The NeuroProtect Formula: A Preventive Approach to AD Targeting the HIF-1/PI3K-AKT Signaling Pathway Evaluated through In Vivo, In Vitro, and Network Pharmacology Approaches

Haiyan Li; Qian Hua; Shuo Cheng; Xiaoge Liu; Qingyuan Cai; Jiani Zhang; Tiantian Peng; Jiao Li; Chunxiang Wang; Chengbang Liang; Yu Shi; Xu Wang; Yan Tan

doi:10.2174/0113862073311518240416070410

The NeuroProtect Formula: A Preventive Approach to AD Targeting the HIF-1/PI3K-AKT Signaling Pathway Evaluated through In Vivo, In Vitro, and Network Pharmacology Approaches

Comb Chem High Throughput Screen. 2024 Apr 26. doi: 10.2174/0113862073311518240416070410. Online ahead of print.

Authors

Haiyan Li¹, Qian Hua¹, Shuo Cheng¹, Xiaoge Liu¹, Qingyuan Cai¹, Jiani Zhang¹, Tiantian Peng¹, Jiao Li¹, Chunxiang Wang¹, Chengbang Liang¹, Yu Shi¹, Xu Wang¹, Yan Tan¹

Affiliation

¹ School of Traditional Chinese Medicine, School of Life Sciences, School of Acupuncture-Moxibustion and Tuina, Beijing University of Chinese Medicine, No. 11 North 3rd Ring, Eastern Road, Beijing, 100029, China.

PMID: 38676511
DOI: 10.2174/0113862073311518240416070410

Abstract

Objective: Alzheimer's Disease (AD) is a progressive neurodegenerative disorder with limited options for reversing its middle-to-late stages. Early intervention is crucial to slow down disease progression. This study aimed to investigate the potential of the NeuroProtect (NP) formula, a combination of geniposide and Panax notoginseng saponins, in preventing AD. We evaluated the effects of the NP formula on amyloid plaque accumulation, neuronal degeneration, and molecular signaling pathways using in vivo and in vitro models.
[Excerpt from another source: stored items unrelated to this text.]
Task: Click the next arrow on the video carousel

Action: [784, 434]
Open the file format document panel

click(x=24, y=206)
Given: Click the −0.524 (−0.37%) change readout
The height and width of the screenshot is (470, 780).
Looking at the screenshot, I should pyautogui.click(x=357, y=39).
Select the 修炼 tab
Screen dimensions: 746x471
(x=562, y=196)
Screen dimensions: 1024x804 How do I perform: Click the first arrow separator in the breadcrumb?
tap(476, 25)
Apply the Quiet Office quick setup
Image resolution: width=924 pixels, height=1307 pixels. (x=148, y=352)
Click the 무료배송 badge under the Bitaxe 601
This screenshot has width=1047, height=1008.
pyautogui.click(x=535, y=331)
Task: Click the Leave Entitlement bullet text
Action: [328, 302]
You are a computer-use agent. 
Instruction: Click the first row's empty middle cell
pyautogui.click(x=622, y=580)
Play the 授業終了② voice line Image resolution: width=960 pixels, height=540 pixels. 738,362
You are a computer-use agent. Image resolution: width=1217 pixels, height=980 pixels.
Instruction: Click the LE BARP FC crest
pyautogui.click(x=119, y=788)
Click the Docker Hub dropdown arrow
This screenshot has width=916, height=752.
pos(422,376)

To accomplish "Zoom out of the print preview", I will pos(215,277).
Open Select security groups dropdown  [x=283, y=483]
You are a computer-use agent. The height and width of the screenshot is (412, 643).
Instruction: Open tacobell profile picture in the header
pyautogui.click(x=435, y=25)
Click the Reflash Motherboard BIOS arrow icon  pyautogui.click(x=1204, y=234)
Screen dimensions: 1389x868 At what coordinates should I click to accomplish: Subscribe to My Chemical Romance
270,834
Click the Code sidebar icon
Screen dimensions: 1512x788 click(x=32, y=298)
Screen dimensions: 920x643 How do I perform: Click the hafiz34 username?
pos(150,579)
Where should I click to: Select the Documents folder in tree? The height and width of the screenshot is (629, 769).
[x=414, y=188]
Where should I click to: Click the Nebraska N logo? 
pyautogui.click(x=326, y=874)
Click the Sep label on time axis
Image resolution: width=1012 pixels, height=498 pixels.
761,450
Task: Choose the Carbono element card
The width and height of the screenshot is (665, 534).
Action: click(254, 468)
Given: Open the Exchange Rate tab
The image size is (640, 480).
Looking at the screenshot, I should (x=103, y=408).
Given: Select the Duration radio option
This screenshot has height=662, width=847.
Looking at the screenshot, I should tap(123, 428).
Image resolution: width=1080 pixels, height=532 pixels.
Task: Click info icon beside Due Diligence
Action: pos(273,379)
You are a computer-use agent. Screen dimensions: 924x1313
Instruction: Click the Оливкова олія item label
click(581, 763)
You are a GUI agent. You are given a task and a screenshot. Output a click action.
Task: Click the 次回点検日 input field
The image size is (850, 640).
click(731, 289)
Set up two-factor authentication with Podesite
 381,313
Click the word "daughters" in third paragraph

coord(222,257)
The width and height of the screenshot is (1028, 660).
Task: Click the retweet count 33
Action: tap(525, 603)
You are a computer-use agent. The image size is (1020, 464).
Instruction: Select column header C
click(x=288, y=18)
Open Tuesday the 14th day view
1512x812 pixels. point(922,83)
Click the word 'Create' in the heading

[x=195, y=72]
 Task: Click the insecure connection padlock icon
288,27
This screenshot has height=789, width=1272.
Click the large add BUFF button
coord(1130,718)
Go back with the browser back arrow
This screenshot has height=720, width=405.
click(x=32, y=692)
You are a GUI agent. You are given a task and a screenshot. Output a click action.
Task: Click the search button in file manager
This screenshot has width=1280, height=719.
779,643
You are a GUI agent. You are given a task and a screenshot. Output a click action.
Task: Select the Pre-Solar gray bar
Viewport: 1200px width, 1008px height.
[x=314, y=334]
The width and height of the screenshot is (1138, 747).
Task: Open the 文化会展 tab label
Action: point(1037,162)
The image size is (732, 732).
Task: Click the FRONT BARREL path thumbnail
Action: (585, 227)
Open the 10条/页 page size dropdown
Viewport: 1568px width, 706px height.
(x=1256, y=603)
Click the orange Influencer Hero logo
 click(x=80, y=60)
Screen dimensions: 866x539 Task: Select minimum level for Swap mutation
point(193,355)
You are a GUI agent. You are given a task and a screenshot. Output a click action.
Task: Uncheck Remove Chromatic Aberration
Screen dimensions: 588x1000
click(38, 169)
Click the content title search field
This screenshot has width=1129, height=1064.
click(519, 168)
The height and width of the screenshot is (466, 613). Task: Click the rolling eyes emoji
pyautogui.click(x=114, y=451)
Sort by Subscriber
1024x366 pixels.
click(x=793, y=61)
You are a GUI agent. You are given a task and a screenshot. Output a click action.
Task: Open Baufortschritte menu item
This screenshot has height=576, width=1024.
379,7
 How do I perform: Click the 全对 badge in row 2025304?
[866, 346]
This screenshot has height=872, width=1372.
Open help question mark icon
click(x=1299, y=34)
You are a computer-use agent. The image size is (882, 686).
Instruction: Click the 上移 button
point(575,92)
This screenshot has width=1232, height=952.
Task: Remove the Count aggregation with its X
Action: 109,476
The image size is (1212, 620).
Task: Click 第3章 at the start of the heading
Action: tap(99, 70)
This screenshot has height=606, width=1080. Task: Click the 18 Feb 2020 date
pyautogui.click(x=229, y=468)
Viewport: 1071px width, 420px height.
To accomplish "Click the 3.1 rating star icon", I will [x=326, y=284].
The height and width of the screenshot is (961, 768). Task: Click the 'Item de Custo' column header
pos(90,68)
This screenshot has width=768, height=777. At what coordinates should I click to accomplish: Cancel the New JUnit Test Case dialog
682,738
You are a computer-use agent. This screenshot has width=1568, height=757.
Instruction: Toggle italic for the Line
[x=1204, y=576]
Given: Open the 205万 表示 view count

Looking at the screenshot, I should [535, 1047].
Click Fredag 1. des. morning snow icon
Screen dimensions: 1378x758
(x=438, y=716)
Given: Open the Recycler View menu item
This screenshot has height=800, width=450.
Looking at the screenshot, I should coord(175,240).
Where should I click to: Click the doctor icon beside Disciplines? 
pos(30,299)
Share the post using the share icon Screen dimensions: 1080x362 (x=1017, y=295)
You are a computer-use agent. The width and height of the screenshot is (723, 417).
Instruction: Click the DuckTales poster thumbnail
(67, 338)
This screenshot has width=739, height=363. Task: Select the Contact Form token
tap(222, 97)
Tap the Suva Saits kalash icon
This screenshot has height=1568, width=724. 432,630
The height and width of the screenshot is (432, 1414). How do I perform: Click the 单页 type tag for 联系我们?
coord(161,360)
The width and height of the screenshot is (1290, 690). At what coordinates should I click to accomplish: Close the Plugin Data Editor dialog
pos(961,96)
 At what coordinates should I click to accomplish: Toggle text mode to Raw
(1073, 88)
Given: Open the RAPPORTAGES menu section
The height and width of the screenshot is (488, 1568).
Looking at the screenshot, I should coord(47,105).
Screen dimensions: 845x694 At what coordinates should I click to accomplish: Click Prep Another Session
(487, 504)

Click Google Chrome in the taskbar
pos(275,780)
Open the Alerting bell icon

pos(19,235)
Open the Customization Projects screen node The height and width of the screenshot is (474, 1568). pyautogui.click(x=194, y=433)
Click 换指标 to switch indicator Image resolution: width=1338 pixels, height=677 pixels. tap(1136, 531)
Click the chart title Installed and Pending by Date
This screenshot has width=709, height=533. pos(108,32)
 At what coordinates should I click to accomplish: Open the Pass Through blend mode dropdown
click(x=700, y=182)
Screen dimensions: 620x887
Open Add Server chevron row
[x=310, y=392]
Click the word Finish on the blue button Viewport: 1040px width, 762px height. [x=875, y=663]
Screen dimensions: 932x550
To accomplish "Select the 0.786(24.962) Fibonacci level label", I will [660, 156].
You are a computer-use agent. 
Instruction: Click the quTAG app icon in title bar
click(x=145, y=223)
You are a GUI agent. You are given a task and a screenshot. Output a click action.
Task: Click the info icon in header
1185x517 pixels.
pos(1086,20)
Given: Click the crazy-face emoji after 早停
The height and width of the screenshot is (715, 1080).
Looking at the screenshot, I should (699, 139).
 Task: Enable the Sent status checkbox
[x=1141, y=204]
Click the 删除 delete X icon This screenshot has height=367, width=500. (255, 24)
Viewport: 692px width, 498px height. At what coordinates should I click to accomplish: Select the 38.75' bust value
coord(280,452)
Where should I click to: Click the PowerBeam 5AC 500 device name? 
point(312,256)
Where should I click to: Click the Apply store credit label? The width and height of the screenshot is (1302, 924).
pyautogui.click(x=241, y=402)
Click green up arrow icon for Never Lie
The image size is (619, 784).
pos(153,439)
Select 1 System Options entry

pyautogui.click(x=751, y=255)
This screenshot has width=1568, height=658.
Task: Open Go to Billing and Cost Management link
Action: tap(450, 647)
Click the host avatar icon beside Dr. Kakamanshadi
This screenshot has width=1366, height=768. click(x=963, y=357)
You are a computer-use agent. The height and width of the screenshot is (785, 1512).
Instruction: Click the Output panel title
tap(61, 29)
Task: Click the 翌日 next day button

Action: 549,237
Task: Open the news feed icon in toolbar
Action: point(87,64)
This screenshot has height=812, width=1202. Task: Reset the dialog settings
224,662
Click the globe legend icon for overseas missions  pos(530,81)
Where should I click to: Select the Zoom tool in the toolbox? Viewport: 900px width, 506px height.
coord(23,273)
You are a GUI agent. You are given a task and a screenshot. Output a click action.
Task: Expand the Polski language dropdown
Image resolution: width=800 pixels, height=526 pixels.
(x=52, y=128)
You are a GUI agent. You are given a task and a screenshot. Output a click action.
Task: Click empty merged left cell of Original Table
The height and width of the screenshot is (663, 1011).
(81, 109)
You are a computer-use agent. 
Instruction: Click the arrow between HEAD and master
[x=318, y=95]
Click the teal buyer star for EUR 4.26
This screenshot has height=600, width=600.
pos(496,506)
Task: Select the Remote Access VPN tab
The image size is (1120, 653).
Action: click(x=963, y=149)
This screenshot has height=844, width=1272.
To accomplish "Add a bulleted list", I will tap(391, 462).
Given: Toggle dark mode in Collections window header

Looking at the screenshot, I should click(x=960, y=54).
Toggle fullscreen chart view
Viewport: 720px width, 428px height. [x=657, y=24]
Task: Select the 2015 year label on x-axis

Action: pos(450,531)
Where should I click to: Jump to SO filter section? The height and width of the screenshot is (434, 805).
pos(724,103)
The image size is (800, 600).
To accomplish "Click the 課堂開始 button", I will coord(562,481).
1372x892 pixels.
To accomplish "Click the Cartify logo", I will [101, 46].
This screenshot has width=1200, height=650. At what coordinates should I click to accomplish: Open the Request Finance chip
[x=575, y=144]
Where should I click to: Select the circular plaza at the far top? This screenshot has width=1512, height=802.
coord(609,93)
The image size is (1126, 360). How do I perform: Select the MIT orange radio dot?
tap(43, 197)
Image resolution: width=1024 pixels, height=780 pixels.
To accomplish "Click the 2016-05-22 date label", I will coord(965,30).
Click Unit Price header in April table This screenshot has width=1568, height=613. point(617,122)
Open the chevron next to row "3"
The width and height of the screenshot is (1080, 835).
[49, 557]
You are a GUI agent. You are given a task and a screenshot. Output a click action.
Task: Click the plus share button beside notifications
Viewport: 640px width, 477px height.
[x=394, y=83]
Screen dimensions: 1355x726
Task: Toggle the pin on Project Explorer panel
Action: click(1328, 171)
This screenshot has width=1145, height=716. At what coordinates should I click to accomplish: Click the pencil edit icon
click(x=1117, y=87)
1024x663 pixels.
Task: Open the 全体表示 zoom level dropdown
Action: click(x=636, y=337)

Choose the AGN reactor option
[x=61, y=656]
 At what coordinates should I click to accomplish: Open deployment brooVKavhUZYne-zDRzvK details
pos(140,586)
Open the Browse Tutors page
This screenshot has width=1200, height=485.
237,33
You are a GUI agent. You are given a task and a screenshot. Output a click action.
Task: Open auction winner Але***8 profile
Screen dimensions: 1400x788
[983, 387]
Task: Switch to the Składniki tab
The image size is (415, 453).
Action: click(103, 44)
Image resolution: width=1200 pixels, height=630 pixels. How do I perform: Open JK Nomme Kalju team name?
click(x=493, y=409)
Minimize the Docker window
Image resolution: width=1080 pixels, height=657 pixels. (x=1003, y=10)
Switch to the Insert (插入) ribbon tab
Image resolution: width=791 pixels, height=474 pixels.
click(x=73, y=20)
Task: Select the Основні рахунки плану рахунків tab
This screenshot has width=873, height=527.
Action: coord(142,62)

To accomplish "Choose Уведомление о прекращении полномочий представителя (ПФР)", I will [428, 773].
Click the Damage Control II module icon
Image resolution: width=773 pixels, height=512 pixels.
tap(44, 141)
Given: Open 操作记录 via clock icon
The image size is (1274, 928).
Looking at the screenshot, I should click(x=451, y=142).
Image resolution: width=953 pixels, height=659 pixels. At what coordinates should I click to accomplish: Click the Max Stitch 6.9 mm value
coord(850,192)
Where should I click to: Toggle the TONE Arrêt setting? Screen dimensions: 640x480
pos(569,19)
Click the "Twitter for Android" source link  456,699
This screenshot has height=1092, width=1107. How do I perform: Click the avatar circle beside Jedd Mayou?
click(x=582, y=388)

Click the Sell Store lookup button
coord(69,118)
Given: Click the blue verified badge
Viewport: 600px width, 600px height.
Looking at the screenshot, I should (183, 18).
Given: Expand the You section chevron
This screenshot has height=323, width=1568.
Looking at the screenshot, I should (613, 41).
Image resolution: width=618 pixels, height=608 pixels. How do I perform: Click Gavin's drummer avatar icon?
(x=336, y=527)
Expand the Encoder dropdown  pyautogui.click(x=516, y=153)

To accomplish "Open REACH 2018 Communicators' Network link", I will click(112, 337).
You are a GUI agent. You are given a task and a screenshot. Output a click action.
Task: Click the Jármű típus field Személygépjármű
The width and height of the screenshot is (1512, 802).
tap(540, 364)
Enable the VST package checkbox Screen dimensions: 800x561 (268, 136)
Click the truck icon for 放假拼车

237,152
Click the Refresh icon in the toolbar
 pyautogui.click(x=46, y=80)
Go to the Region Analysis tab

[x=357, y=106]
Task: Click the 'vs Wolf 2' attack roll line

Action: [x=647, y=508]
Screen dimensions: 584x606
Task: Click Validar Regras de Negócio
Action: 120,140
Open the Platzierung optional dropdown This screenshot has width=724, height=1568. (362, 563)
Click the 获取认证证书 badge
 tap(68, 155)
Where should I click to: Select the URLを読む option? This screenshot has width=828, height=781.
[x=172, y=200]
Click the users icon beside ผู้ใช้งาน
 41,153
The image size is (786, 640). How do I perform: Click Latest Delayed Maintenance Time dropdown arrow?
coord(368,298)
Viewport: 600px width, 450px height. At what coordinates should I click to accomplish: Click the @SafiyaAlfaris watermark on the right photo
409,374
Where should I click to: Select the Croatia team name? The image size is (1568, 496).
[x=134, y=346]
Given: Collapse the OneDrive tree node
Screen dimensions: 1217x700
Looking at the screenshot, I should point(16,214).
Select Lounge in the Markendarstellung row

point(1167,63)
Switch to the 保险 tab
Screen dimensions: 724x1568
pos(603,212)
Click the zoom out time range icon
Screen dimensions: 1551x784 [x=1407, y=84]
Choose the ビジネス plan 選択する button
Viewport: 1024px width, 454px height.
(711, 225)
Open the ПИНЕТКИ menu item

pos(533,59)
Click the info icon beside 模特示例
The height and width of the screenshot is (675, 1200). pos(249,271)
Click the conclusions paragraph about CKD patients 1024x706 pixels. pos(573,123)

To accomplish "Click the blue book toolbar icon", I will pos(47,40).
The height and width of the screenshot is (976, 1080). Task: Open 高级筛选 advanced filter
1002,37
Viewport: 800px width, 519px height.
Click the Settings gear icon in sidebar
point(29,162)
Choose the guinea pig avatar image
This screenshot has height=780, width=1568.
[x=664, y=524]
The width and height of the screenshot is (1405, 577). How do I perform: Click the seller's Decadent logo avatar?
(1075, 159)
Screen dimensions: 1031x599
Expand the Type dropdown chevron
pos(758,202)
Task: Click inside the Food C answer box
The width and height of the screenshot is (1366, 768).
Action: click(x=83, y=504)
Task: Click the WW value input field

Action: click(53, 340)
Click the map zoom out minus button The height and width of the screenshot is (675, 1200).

Methods: To predict functional pathways and potential downstream targets of NP intervention, we employed network pharmacology. The preventative impact of the NP formula was assessed using APP/PS1 mice. We conducted HE staining, ELISA assay, Golgi staining, and immunohistochemistry to detect the protective effect of NP. Additionally, cell experiments were performed to assess cell activity and target protein expression.

Results: Network pharmacology analysis revealed 145 drug-disease interactions and identified 5 core active targets associated with AD. Molecular docking results demonstrated strong binding affinity between the components of the NP formula (GP, GN-Rb1, GN-Rg1, NS-R1) and target proteins (STAT3, HIF1A, TLR4, mTOR, VEGFA). Notably, the binding energy between NS-R1 and mTOR was -11.4kcal/mol. Among the top 10 enriched KEGG pathways, the HIF-1 and PI3K-AKT signaling pathways were highlighted. In vivo experiments demonstrated that the NP formula significantly ameliorated pathological changes, decreased the Aβ42/Aβ40 ratio in the hippocampus and cortex, and increased dendritic spine density in the CA1 region during the early stage of AD. In vitro experiments further illustrated the NP formula's ability to reverse the inhibitory effects of Aβ25-35 on cell viability and regulate the expression of Tlr4, Mtor, Hif1a, Stat3, and Vegfa.

Conclusion: Our findings suggest that NP exhibits neuroprotective effects during the early stages of AD, positioning it as a potential candidate for AD prevention. The NP formula may exert its preventive effects through the HIF-1/PI3K-AKT signaling pathway, with mTOR identified as a key target.

Keywords: A?; Alzheimer's disease; HIF-1 signaling pathway; PI3K-AKT signaling pathway; geniposide; panax notoginseng saponins.